### Problem details
Return exactly, with nothing added, the lines from the one that contains "Given: Click the 'Submit application' button" through the end of the listing below, pictures excluded.

### Records for the task
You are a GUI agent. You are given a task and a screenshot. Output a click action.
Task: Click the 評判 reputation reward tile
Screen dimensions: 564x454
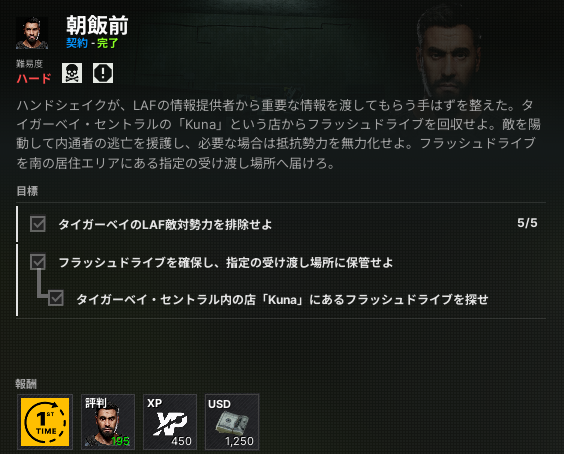tap(108, 422)
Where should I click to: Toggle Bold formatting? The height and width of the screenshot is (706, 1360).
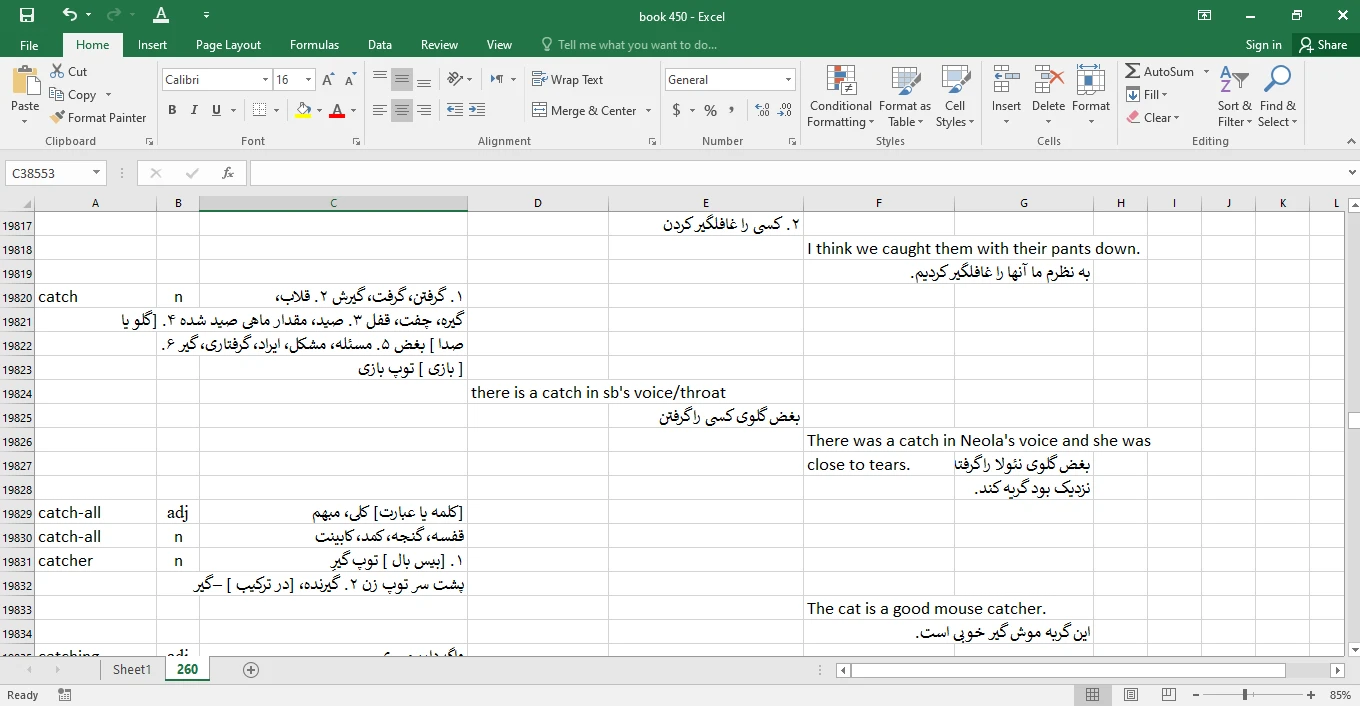tap(172, 111)
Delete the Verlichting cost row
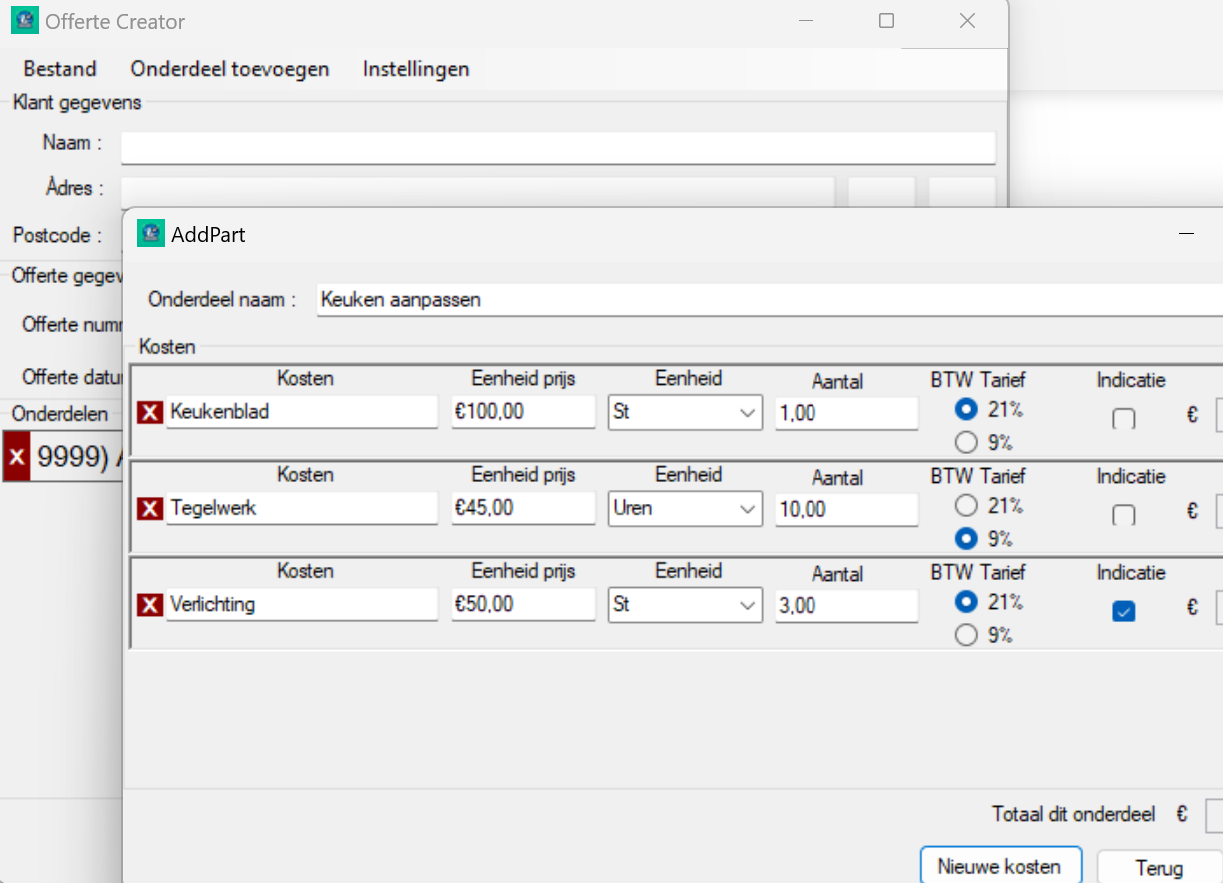The height and width of the screenshot is (883, 1223). click(149, 605)
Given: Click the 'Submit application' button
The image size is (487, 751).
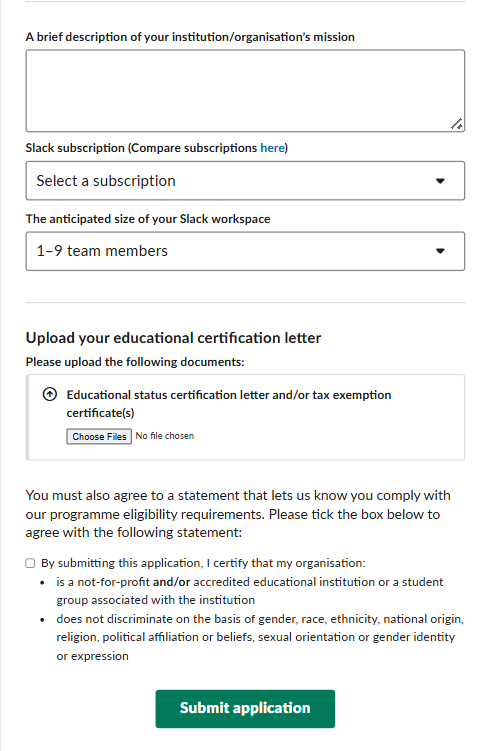Looking at the screenshot, I should point(245,708).
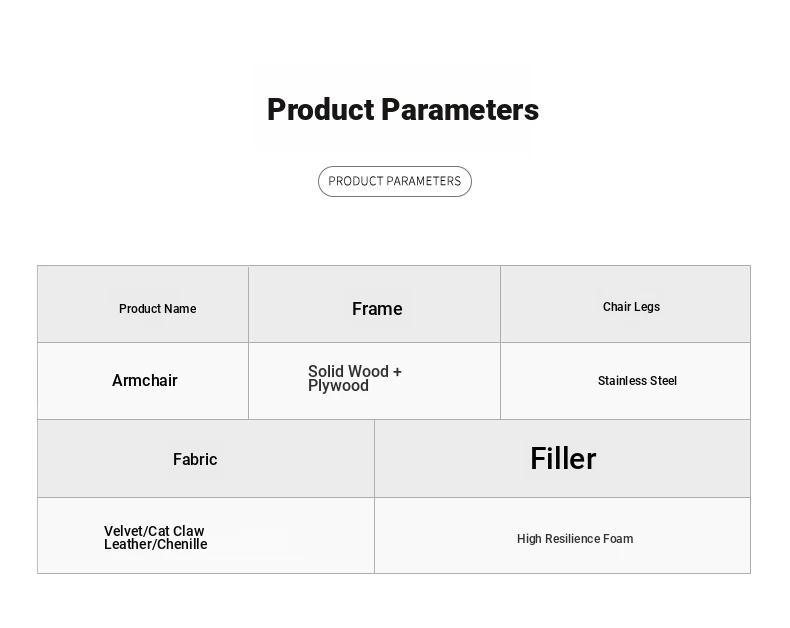Select the Frame header cell
790x628 pixels.
click(x=377, y=309)
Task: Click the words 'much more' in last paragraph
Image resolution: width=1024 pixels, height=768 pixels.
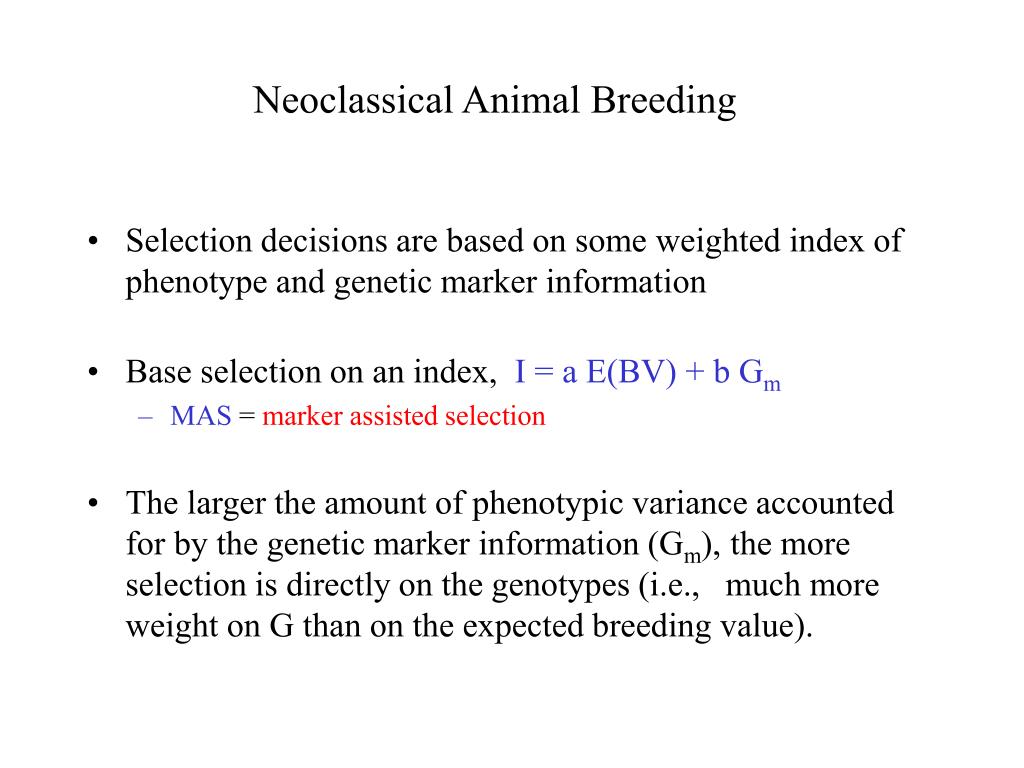Action: (802, 585)
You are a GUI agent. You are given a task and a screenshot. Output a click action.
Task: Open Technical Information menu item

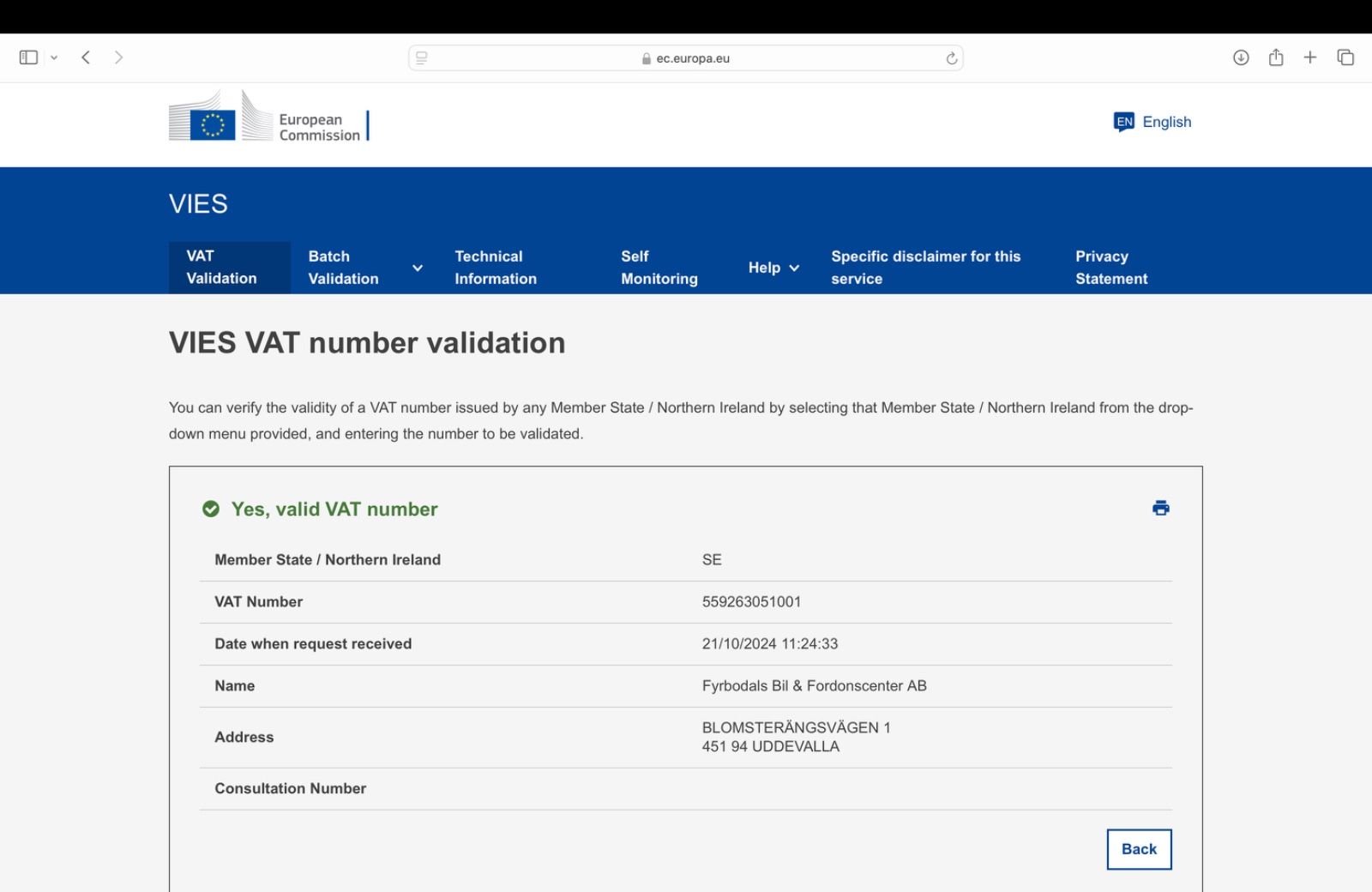point(495,268)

### Reply
Given: Click the 'Submit application' button
The image size is (487, 751).
Looking at the screenshot, I should point(245,708).
Select the Frame header cell
790x628 pixels.
click(x=377, y=309)
Task: Click the words 'much more' in last paragraph
Image resolution: width=1024 pixels, height=768 pixels.
Action: (802, 585)
You are a GUI agent. You are given a task and a screenshot. Output a click action.
Task: Open Technical Information menu item

point(495,268)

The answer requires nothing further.